The Boy at the Top of the Mountain
Page 18
The flat was not far away, but Pieter made his way there slowly, worried about the reception that he might receive. He didn’t know whether Anshel would be able to listen to the story of his life, whether he would be able to stomach it, but he knew that he had to try. After all, it was he who had stopped responding to Ashel’s letters, telling him that they were no longer friends and that he should stop writing to him. Knocking on the door, he didn’t even know whether Anshel would remember him.
But, of course, I knew him immediately.
Usually, I don’t like it when someone comes to my door while I’m working. It’s not easy to write a novel. It takes time and patience, and to be distracted even for a moment can lead to the loss of an entire day’s work. And that afternoon, I was writing an important scene and was irritated by the interruption, but it did not take more than a moment for me to recognize the man standing at my door, trembling slightly as he looked at me. The years had passed – they had not been kind to either of us – but I would have known him anywhere.
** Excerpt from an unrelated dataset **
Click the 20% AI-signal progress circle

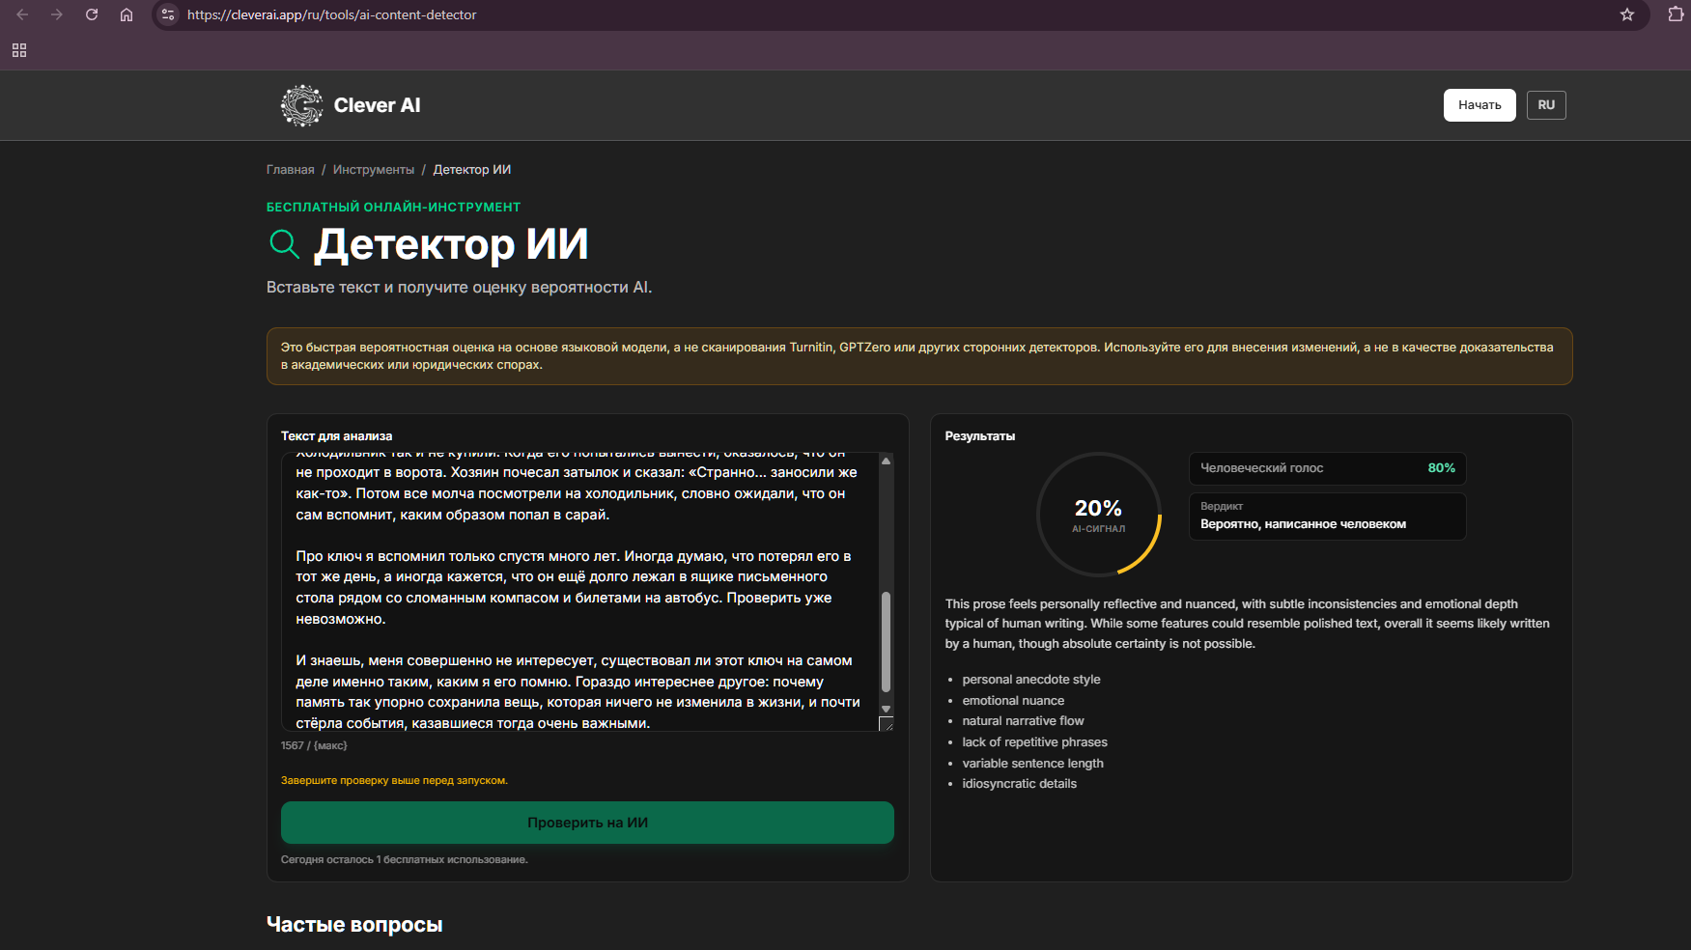(x=1099, y=515)
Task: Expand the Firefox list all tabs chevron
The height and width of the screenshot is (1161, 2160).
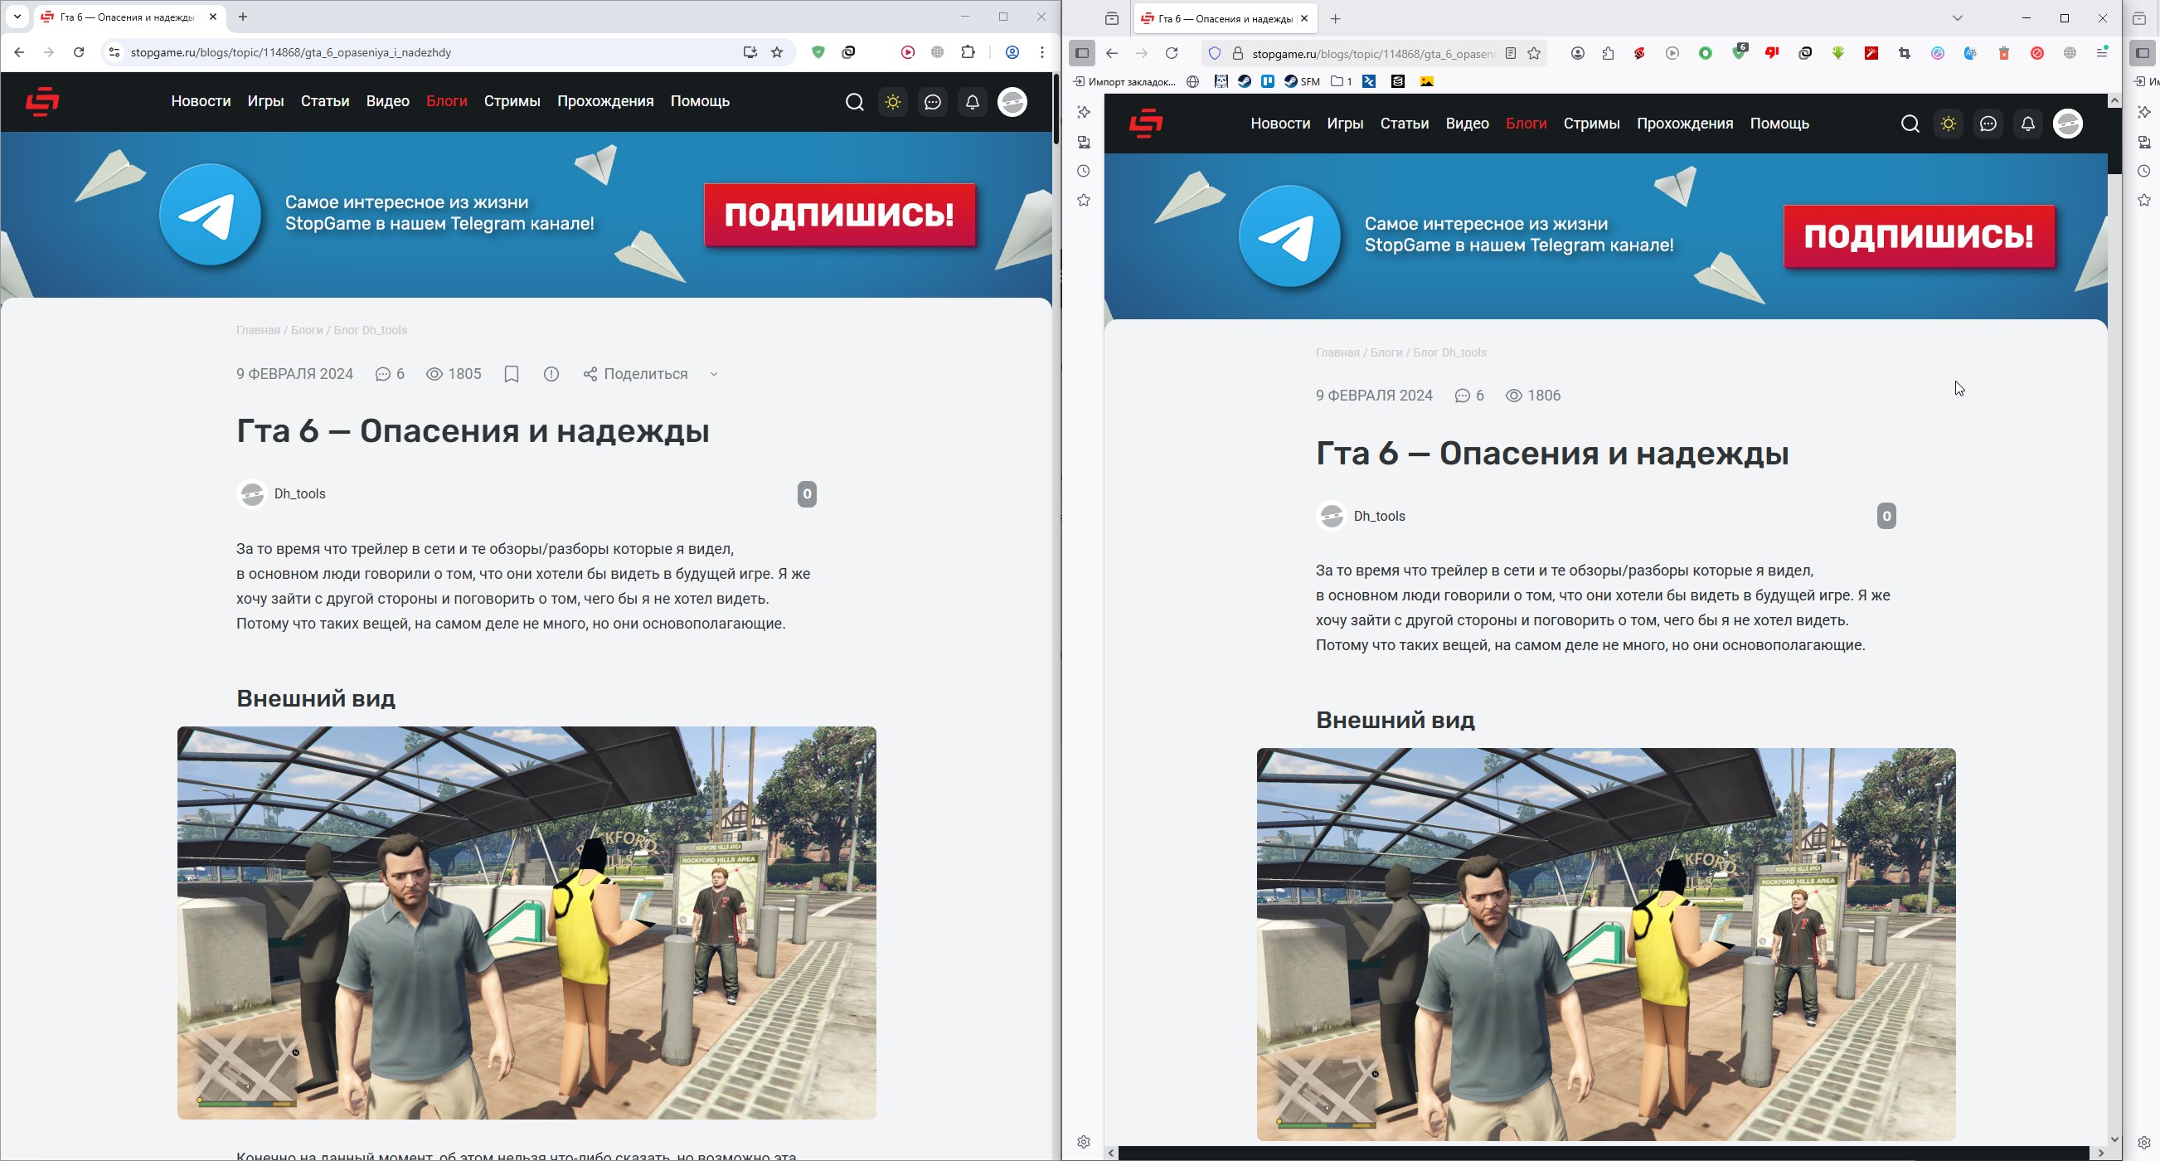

Pierrot, I signed, using my fingers to make the symbol of the dog, kind and loyal, with which I had christened him as a boy.
Anshel, he signed in reply, making the symbol of the fox.
We stood staring at each other for what felt like a very long time, and then I stood back, opening the door to invite him inside. He sat down opposite me in my study and looked around at the photographs on the walls. The picture of my mother, from whom I had hidden when the soldiers rounded up the Jews on our street and whom I had last seen being bundled into a truck with so many of our neighbours. The picture of D’Artagnan, his dog, my dog; the dog that had tried to attack one of the Nazis as he captured her and been shot for his bravery. The picture of the family who had taken me in and hidden me, claiming me as their own despite the trouble it had caused them.
He said nothing for a long time, and I decided to wait until he was ready. And then finally he said that he had a story to tell; a story of a boy who had started out with love and decency in his heart but had found himself corrupted by power. The story of a boy who had committed crimes with which he would have to live for ever; a boy who had hurt people who loved him and been a party to the deaths of those who only ever showed him kindness; who had sacrificed his right to his own name and would have to spend a lifetime trying to earn it back again. The story of a man who wanted to find some way to make amends for his actions and would always remember the words of a maid named Herta, who had told him never to pretend that he hadn’t known what was going on; that such a lie would be the worst crime of all.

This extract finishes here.